Targeting of elevated cell surface phosphatidylserine with saposin C-dioleoylphosphatidylserine nanodrug as individual or combination therapy for pancreatic cancer

Figure 1 Surface phosphatidylserine on normal pancreata and pancreatic ductal adenocarcinoma tumors. Pancreatic tumors and neighboring more normal tissue excised from treatment-naïve pancreatic ductal adenocarcinoma (PDAC) patients were digested with collagenase IV or a Tumor Dissociation kit (Miltenyi). PDAC cells were co-stained with MUC-4-APC, a marker for epithelial cells and Annexin V-FITC, which binds cell surface phosphatidylserine (PS) and surface PS was quantified on MUC-4⁺ cells by flow cytometry (n = 5 for each). Data are presented as the mean ± SE of the mean, and were compared between two groups using t-test. ^aP < 0.05 vs normal group. PDAC: Pancreatic ductal adenocarcinoma.

Figure 2 Saposin C-dioleoylphosphatidylserine targets pancreatic tumors. Saposin C-dioleoylphosphatidylserine (SapC-DOPS) was fluorescently labeled with CellVue Maroon (CVM, a far red fluorescent probe) and injected into mice after pancreatic tumors were established from human cancer cells (cfPac-1-Luc3) (see details in reference 26)[26]. A: SapC-DOPS-CVM localized to the primary and lung metastatic tumors detected with intravascular ultrasound live animal imaging; B: Tumors, established from human MiaPaCa-2 cells, and normal pancreata of SapC-DOPS-CVM-injected mice were isolated and prepared for fluorescent microscopy. The slides, after staining with DAPI (blue) to detect nuclei, show accumulation of SapC-DOPS-CVM in the tumors. Note preferential SapC-DOPS labeling of ductal structures (arrows) in pancreatic ductal adenocarcinoma (PDAC), and minimal binding to normal pancreas. SapC-DOPS is binding phosphatidylserine (PS) on the cancer cell surfaces as prior treatment with lactadherin, a PS binding protein, eliminates subsequent binding of SapC-DOPS; C: Frozen, unfixed sections from murine PDAC and matched normal pancreas tissues were incubated with SapC-DOPS-CVM nanovesicles for 20 min, counterstained with DAPI and mounted. The ovals localize the PDAC tumor. SapC-DOPS: Saposin C-dioleoylphosphatidylserine; CVM: CellVue Maroon; Mets: Metastatic tumors; PDAC: Pancreatic ductal adenocarcinoma.

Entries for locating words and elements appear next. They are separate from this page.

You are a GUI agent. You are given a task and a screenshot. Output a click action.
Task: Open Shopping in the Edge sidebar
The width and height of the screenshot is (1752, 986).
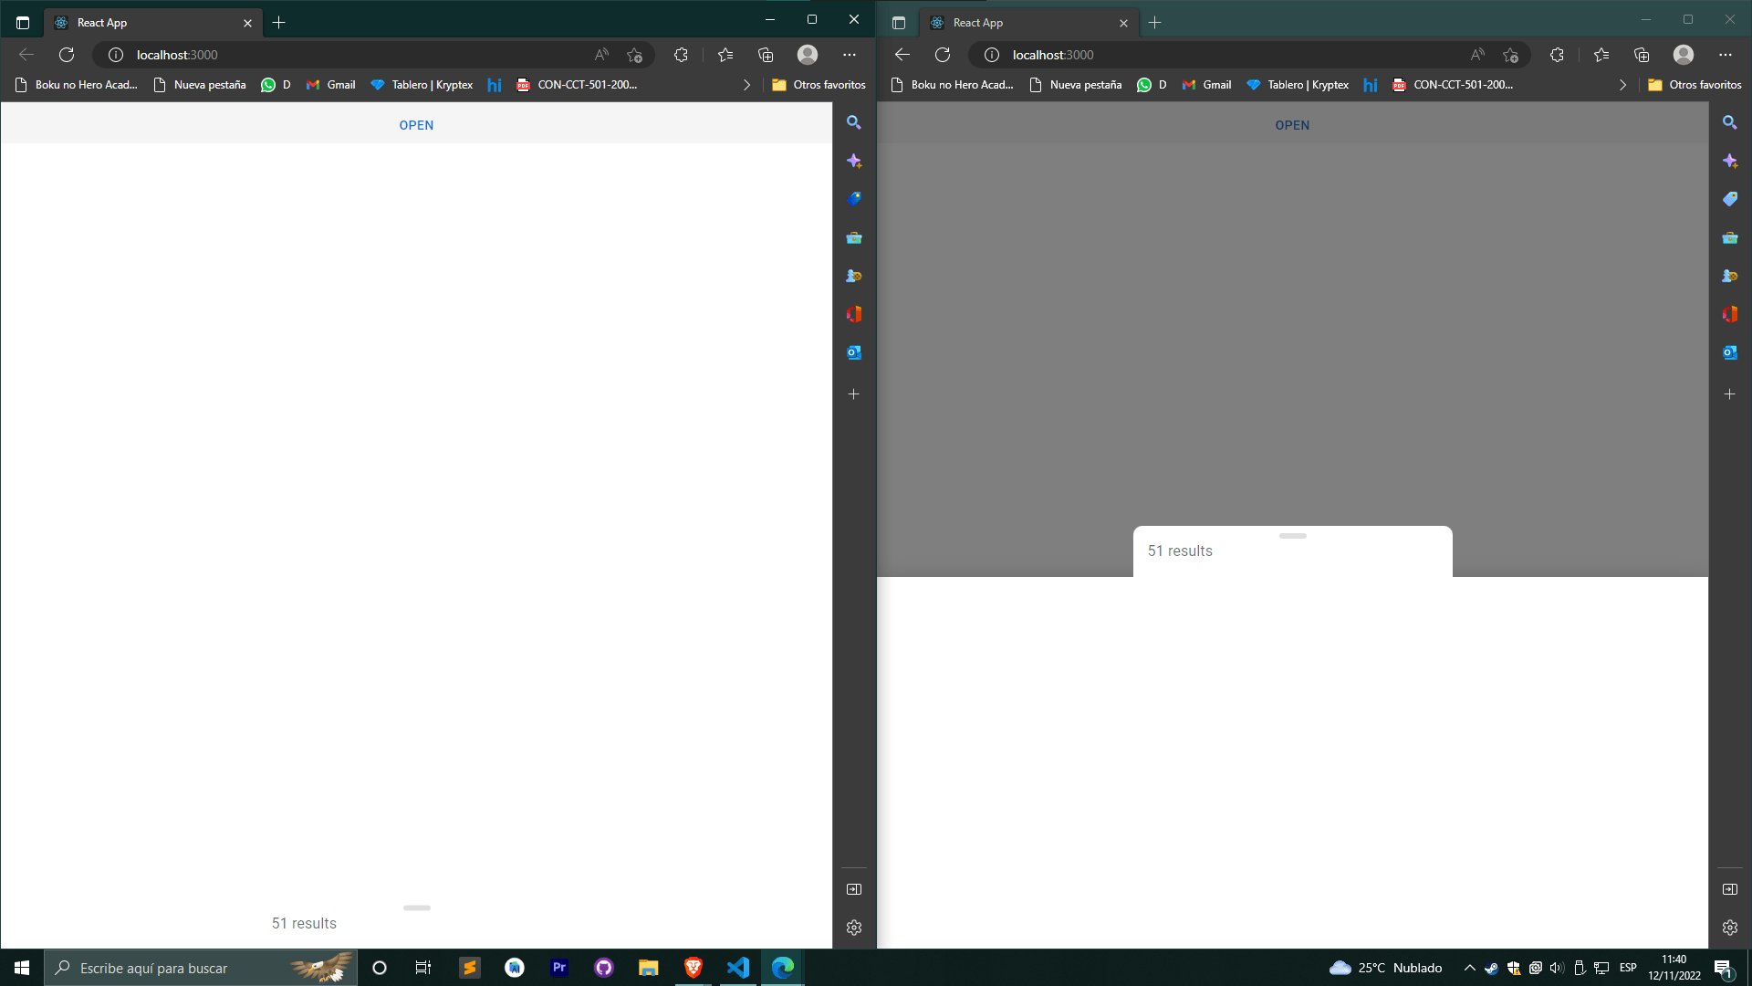pyautogui.click(x=854, y=198)
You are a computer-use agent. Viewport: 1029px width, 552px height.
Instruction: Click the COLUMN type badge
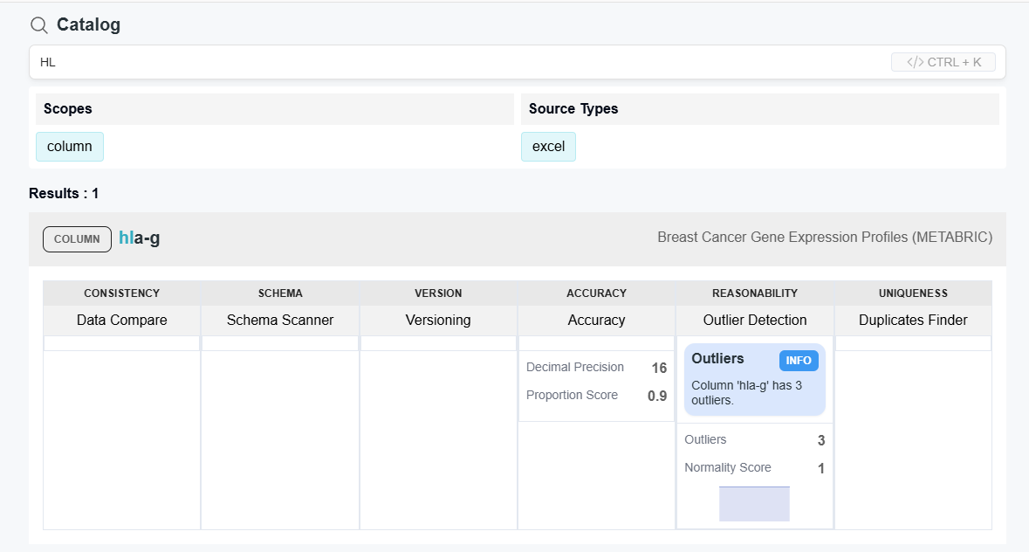(x=77, y=239)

Figure 3 Sequential treatment of pancreatic ductal adenocarcinoma cells with saposin C-dioleoylphosphatidylserine nanodrug and gemcitabine. MiaPaCa-2 cells were treated with saposin C-dioleoylphosphatidylserine (SapC-DOPS) (25 µmol/L) alone, gemcitabine (GEM) (50 nmol/L) alone or in combination. Cells were seeded onto 96 well plates and the next day were exposed to drugs. In the left grouping SapC-DOPS was added for 48 h, the cells were washed twice then incubated with GEM for 24 h. In the right grouping the cells were treated with GEM for 24 h, washed twice and SapC-DOPS was added for 48 h. Untreated cells remained in the media for 72 h. After the 72 h incubation, the MTT cell viability assay was performed. Data are presented as the mean ± SE of the mean, and were compared between two groups using t-test. ^aP < 0.05 and ^bP < 0.01 vs combination group; ^dP < 0.01 vs combination group. GEM: Gemcitabine; SapC-DOPS: Saposin C-dioleoylphosphatidylserine.

Figure 4 Variable surface phosphatidylserine on pancreatic ductal adenocarcinoma tumor cells are sensitive to phosphatidylserine-selective treatments. Chemotherapy and radiation target primarily low surface phosphatidylserine (PS) cells and may increase PS. Saposin C-dioleoylphosphatidylserine (SapC-DOPS) hones in on high surface PS cells in the acidic tumor microenvironment. Thus, a combination of chemotherapy and/or radiation therapy and SapC-DOPS has the potential to eliminate the preponderance of tumor cells. PDAC: Pancreatic ductal adenocarcinoma.